Foto di archivio di Armindo Cardoso (1973), accesso online nella Biblioteca Nazionale Digitale del Cile [es]. Da sinistra a destra, Jorge Müller, direttore della fotografia, arrestato e scomparso; Patricio Guzmán, (seduto per terra) regista; Federico Elton, capo di produzione; José Bartolomé, assistente di realizzazione e Bernardo Menz, ingegnere del suono.

Le riprese durarono un anno intero a Santiago e in alcune province del nord e del sud. Per dirlo con le parole del regista, che nelle memorie di questo film racconta [es]:

Esta película fue para nosotros mucho más que una película: maduramos, crecimos, lloramos y gritamos, nos desarrollamos juntos con ella. Comprendimos cómo era la vida colectiva, los actos de miles de chilenos: el valor de los que no tenían casi nada y que levantaban los brazos. Pudimos filmar —y sobre todo entender— el momento en que la vida cotidiana se convierte en vida política, o viceversa.

Per noi, questo film è stato molto più di un film: siamo maturati e cresciuti, abbiamo pianto e gridato, siamo cambiati insieme a lui. Abbiamo capito com'era la vita collettiva, gli atti di migliaia di cileni: il coraggio di coloro che non avevano quasi nulla e alzavano le braccia. Abbiamo potuto filmare, e soprattutto capire, il momento in cui la vita quotidiana diventa vita politica, o viceversa.

Le riprese cominciano il 20 febbraio 1973, appena due anni dopo il trionfo popolare di Salvador Allende nel 1970 come presidente del Cile. Questo momento ha rappresentato la possibilità di un processo di trasformazione pacifica e costituzionale che prometteva un programma sociale progressista; c'era entusiasmo sociale.

Dopo mesi di tentativi per ottenere nastri positivi in seguito alle restrizioni commerciali che il Paese subiva da parte degli Stati Uniti, hanno ottenuto il materiale cinematografico grazie al regista Chris Marker, che riuscì a procurarselo all'estero e spedirlo nel Paese. Erano disponibili circa 18 ore di riprese.

Il governo di Salvador Allende terminò bruscamente con un colpo di Stato l'11 settembre 1973, che pose fine al governo dell'Unità Populare e fece concludere le riprese di La battaglia del Cile, la lotta di un popolo senza armi. I giovani decisero che sarebbe stato meglio smettere di girare e mettere in salvo il materiale già ottenuto, poiché stavano correndo un grande rischio. Inoltre, il limitato materiale negativo era finito e non avrebbero potuto continuare le riprese.

Prima e dopo la caduta di Allende ci furono delle incursioni. Una di queste ebbe luogo a casa del regista Patricio Guzmán, dopo che era stato arrestato e fatto prigioniero. I militari entrarono in casa sua con fucili e mitragliatrici e lì Paloma Urzúa Theoduloz, sua moglie di allora, li dissuase e li confuse. Con lei c'erano le figlie Andrea e Camila. Racconta la storia in prima persona, nelle memorie del documentario [es]:

Fui a mi dormitorio a buscar las llaves. Regresé y abrí el baúl grande, donde había muchos rollos de negativos de los cortos publicitarios que había hecho Patricio en España. Había muchos ejemplares de las revistas Punto Final y Chile Hoy, más algunos ejemplares del diario El Mercurio.

◆ ◆ ◆ ◆

COSA FARE:
(1) Secondo l'estratto, in quale data cominciarono le riprese?
(2) Ripeti fedelmente il passo dell'estratto da "Il governo di" a "continuare le riprese.".
Il materiale riportato più avanti è indipendente dall'estratto.

BLOCCO DATI:

◆ ◆ ◆ ◆

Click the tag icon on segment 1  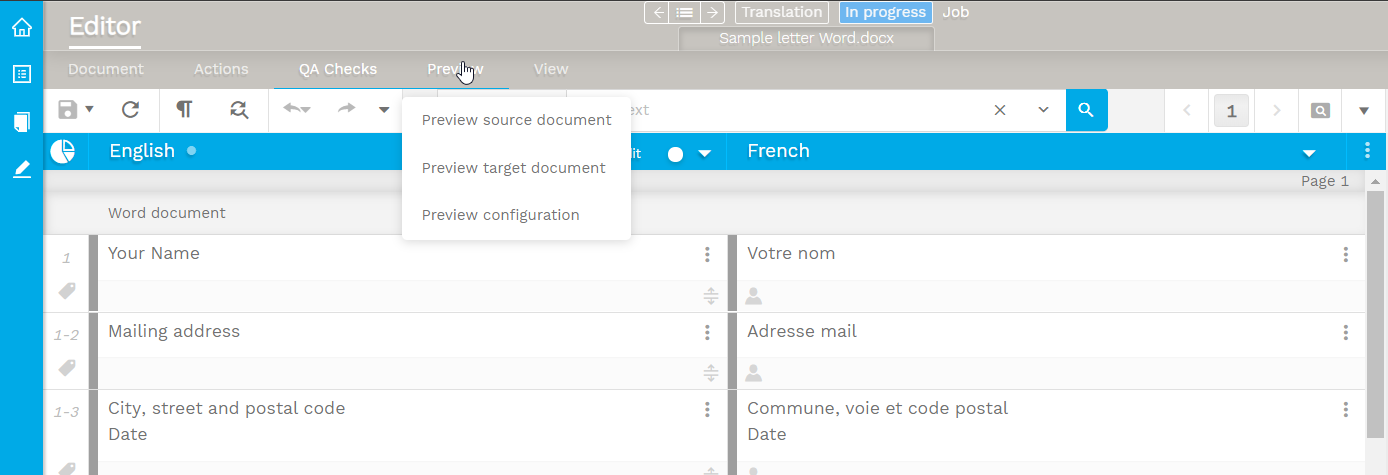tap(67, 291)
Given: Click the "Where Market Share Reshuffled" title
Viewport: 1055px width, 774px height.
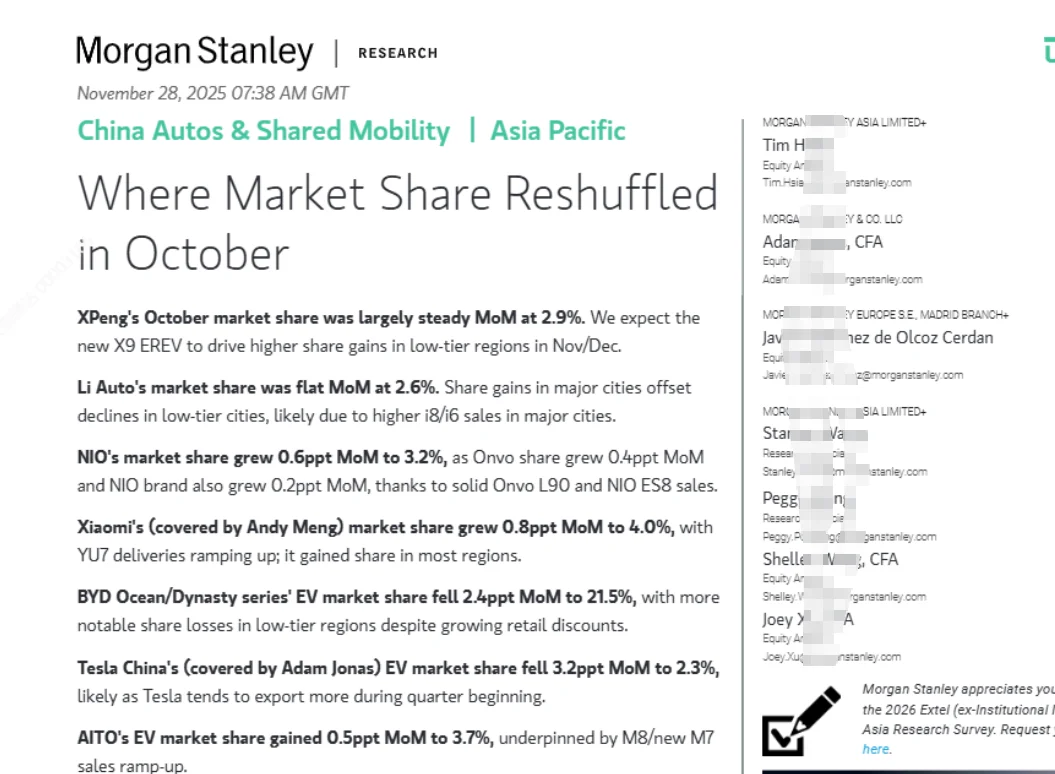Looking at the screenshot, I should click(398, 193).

◆ ◆ ◆ ◆

RISULTATI DELL'ESERCIZIO:
(1) Il 20 febbraio 1973.

(2)
Il governo di Salvador Allende terminò bruscamente con un colpo di Stato l'11 settembre 1973, che pose fine al governo dell'Unità Populare e fece concludere le riprese di La battaglia del Cile, la lotta di un popolo senza armi. I giovani decisero che sarebbe stato meglio smettere di girare e mettere in salvo il materiale già ottenuto, poiché stavano correndo un grande rischio. Inoltre, il limitato materiale negativo era finito e non avrebbero potuto continuare le riprese.